Will’s gaze sharpened. “I never said I wasn’t a mess too, but I’m not the one it was easy to be brave with. Is there something going on between you and Sa—”
“It’s none of your business.”
Will sat up and swung his legs off the side of the bed. “So there is?” he demanded incredulously.
“No! I’m not saying that. I’m saying that . . .” Oh crap, what had she gotten herself into? “Nothing that I do is your business in that regard and—”
“What regard?”
“Whatever regard it is that you’re hinting at,” she snapped, feeling her temper and her nerves fray.
“Brandon will kill him. You know that, right?”
Hayley rolled her eyes. “Why? Because I’m so important to you two, and Sam’s not?”
“You can’t get involved with our friend,” Will said, so resolutely that she, for the very first time, had the inclination to slap him, much like she’d slapped James when she was a kid and he was being a dick.
“You can’t tell me what to do. This isn’t . . .” She trailed off because she was so angry she didn’t have words. James’s high-handed bullshit was one thing—he’d been her brother for more than half her life. This man did not get to pull the big brother stuff without putting in the time.
“I’ve seen the way he looks at you,” Will said, his voice carrying a deadly edge. “And I hear the way you talk about him. And Sam has changed in the weeks you’ve been training with him.”
Hayley scoffed. “Changed how?” Sam had opened up and loosened up, but she questioned that someone could see it if they weren’t looking for it.

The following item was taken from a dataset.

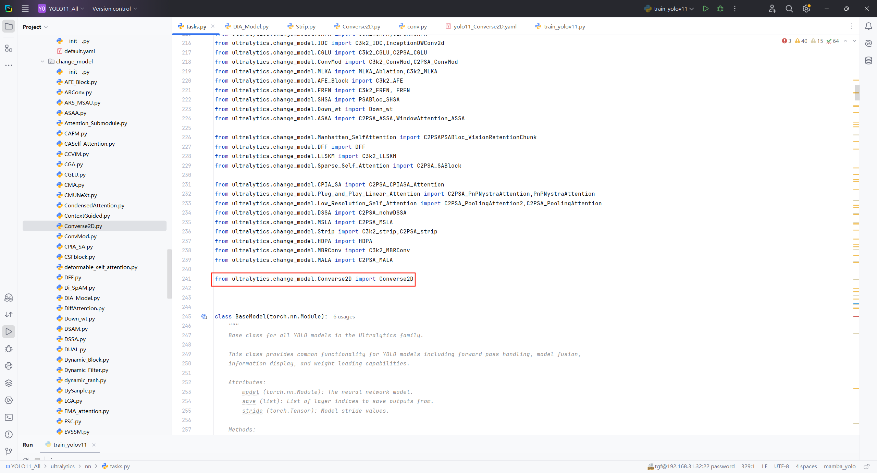Click the editor's vertical scrollbar thumb

click(x=857, y=92)
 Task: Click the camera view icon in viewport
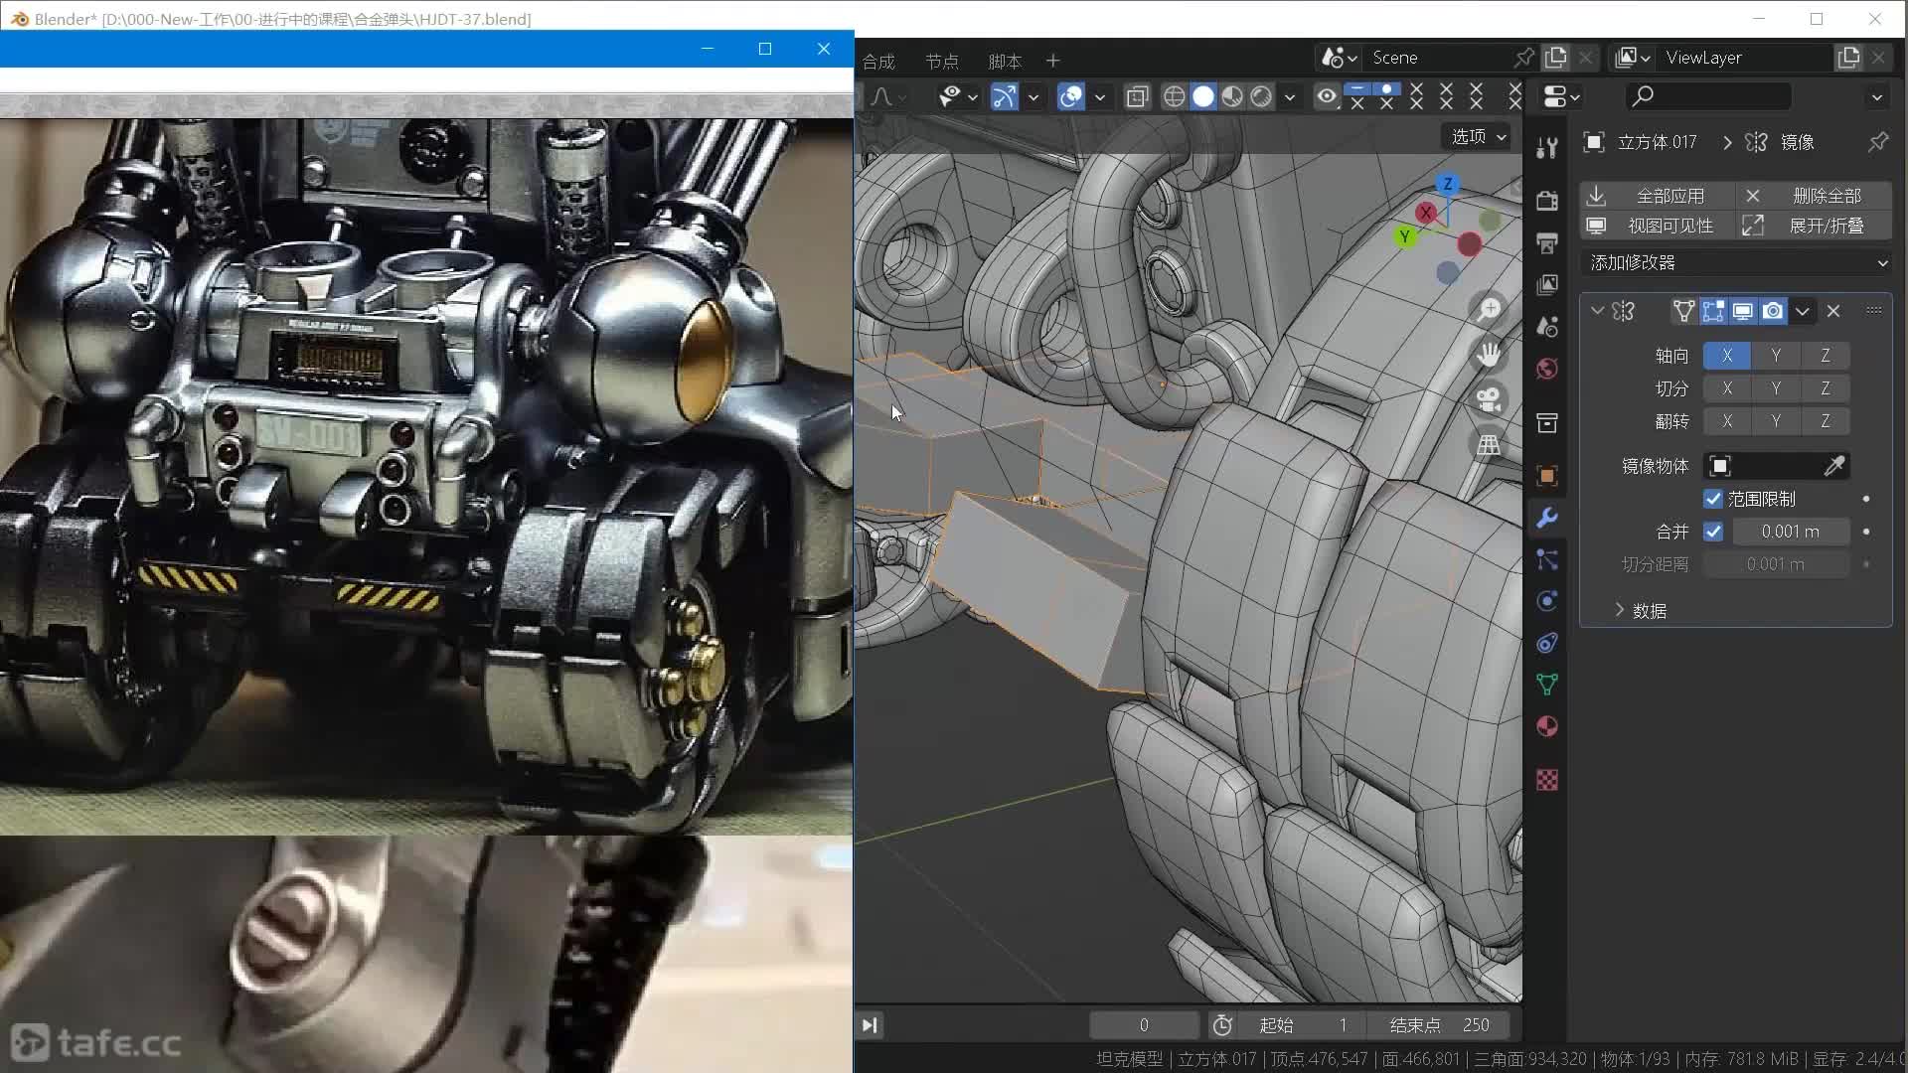[1488, 400]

She remembered the kiss from last night. Quick and sweet. His soothing hug comforting her this afternoon when she’d screwed up everything. Okay, maybe it was a visible change.
“I’ve seen glimpses of the Sam I used to know. Not just the Sam I’d go to parties with or be a dipshit with, but the real Sam underneath all of that. The genuinely good guy who me and Brandon would have trusted with our lives. Since you came along, I have seen glimpses of the good there used to be in him.”

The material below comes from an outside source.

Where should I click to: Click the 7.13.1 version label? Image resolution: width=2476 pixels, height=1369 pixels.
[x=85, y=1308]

Hayley tried to fend off the wave of pleasure that swept through her that Sam had changed that much, that she might have had something to do with it and other people recognized it.
“I guess you should thank me then,” she said, trying for sarcasm and failing. Miserably. She was too pleased she might have been an agent of change in Sam. If she could change him, and herself... what couldn’t she do?
“I would thank you, if I thought you had any hope of making that change permanent.”
It shouldn’t hurt. She didn’t think he meant it the way it sounded. As though any lack of permanence was her failing, not Sam’s. But that thought snaked inside of her, a poisonous little stream.
For weeks she’d been climbing into happy. James’s visit had knocked things around a little, and ever since, things had been regressing. She’d felt less like she belonged, like this was where she should be. That these people wanted her in their lives.
Sam was opening up, and there was a chance for them. There was. She was sure of it. Or, she had been.
“Well, I’ll leave you to be a miserable drunk,” she said, more than happy to take her anger out on him rather than admit it had to do with her. Hadn’t that been why she was angry at James? Because she was afraid he was right. She was always afraid someone else was right.
“I’m sorry I ever apologized,” she said, disgust dripping from her words as she turned to exit.
“Now this? This actually feels like an Evans family moment,” Will said at her retreating back.
She should laugh, but she couldn’t find it in her.